Santa Casa de São Paulo - ISCMSP/FCMSCSP (SP) — Prova 2023
Uma mulher de 56 anos de idade foi levada inconsciente ao hospital pelo SAMU. Na entrada, apresentava-se sonolenta, e seus dados eram os seguintes: frequência cardíaca de 40 bpm; pressão arterial de 100 mmHg x 55 mmHg; saturação de 97%; pupilas mióticas pouco fotorreagentes. O restante do exame físico resultou normal. Durante seu tratamento, a paciente evoluiu com FC de 120 bpm, ausculta com estertores crepitantes bilaterais difusos e saturação de 85%.Assinale a alternativa que apresenta, respectivamente, o quadro provavelmente associado a esse caso clínico e a medicação indicada.
Bradicardia, hipotensão, miose e depressão respiratória + edema pulmonar → intoxicação opioide → Naloxona.
A tríade clássica de intoxicação opioide (depressão respiratória, miose e alteração do nível de consciência) pode evoluir para edema pulmonar não cardiogênico, uma complicação grave. A naloxona é o antídoto específico, revertendo rapidamente os efeitos dos opioides.

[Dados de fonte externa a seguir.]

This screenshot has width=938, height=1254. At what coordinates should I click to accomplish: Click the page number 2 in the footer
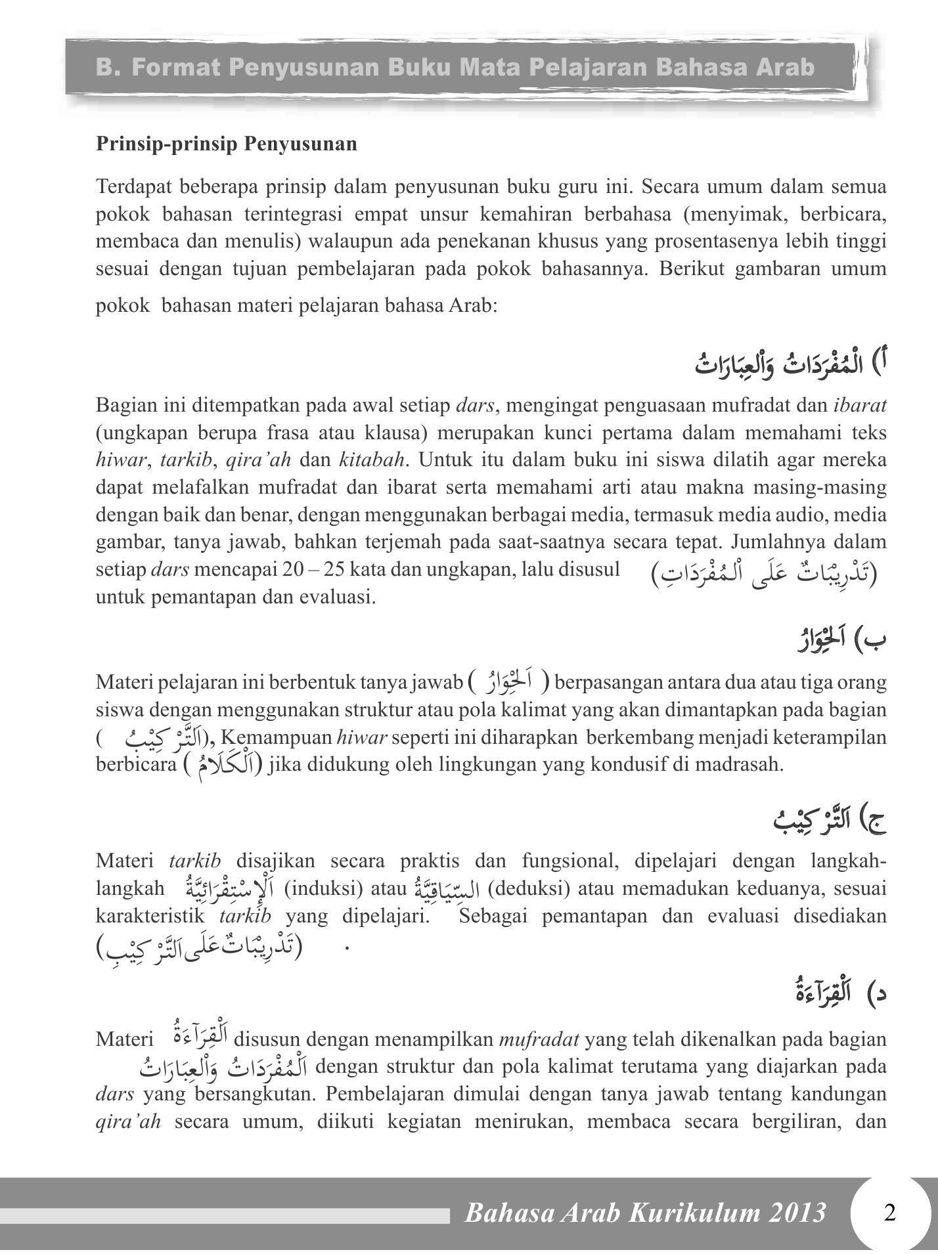(889, 1212)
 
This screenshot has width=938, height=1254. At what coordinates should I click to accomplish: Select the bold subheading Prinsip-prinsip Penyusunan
(227, 144)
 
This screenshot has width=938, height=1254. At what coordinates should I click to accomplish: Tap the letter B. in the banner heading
(108, 67)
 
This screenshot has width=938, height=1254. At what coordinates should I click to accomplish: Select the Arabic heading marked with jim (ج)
(821, 820)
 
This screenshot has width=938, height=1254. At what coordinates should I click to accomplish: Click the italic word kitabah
(371, 460)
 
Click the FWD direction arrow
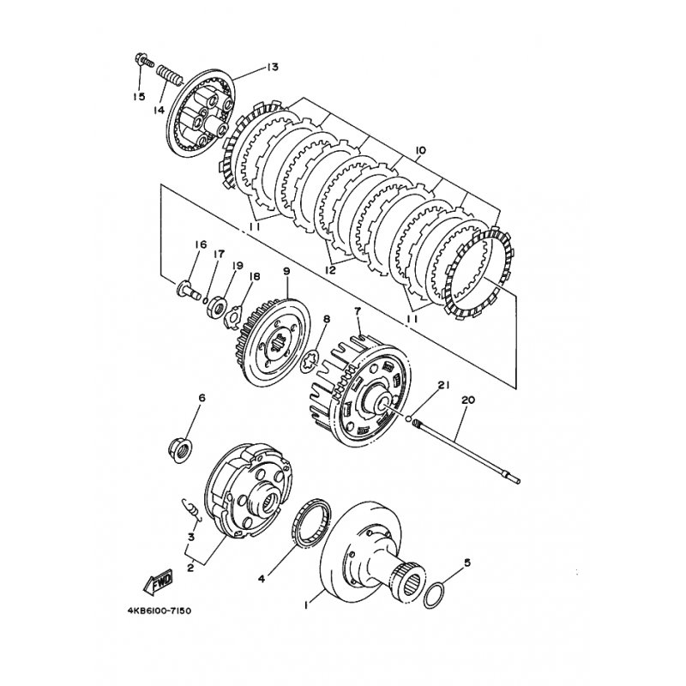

A intoxicação por opioides é uma emergência médica grave, com alta morbimortalidade se não for prontamente reconhecida e tratada. A prevalência do uso indevido de opioides e o risco de overdose tornam este um tópico de extrema relevância para a prática médica, especialmente em serviços de emergência. O quadro clínico clássico de intoxicação por opioides é caracterizado pela tríade de depressão respiratória (bradipneia, hipoventilação), miose puntiforme (pupilas contraídas) e alteração do nível de consciência (sonolência, estupor, coma). Outros sinais incluem bradicardia e hipotensão. Uma complicação grave e potencialmente fatal é o edema pulmonar não cardiogênico, que pode se desenvolver rapidamente, levando a hipoxemia severa. O tratamento de escolha para a intoxicação por opioides é a administração de naloxona, um antagonista competitivo dos receptores opioides. A naloxona reverte rapidamente os efeitos dos opioides, incluindo a depressão respiratória e a alteração do nível de consciência. Residentes devem estar familiarizados com a apresentação clínica, o diagnóstico diferencial e a administração adequada da naloxona, além do suporte ventilatório e hemodinâmico.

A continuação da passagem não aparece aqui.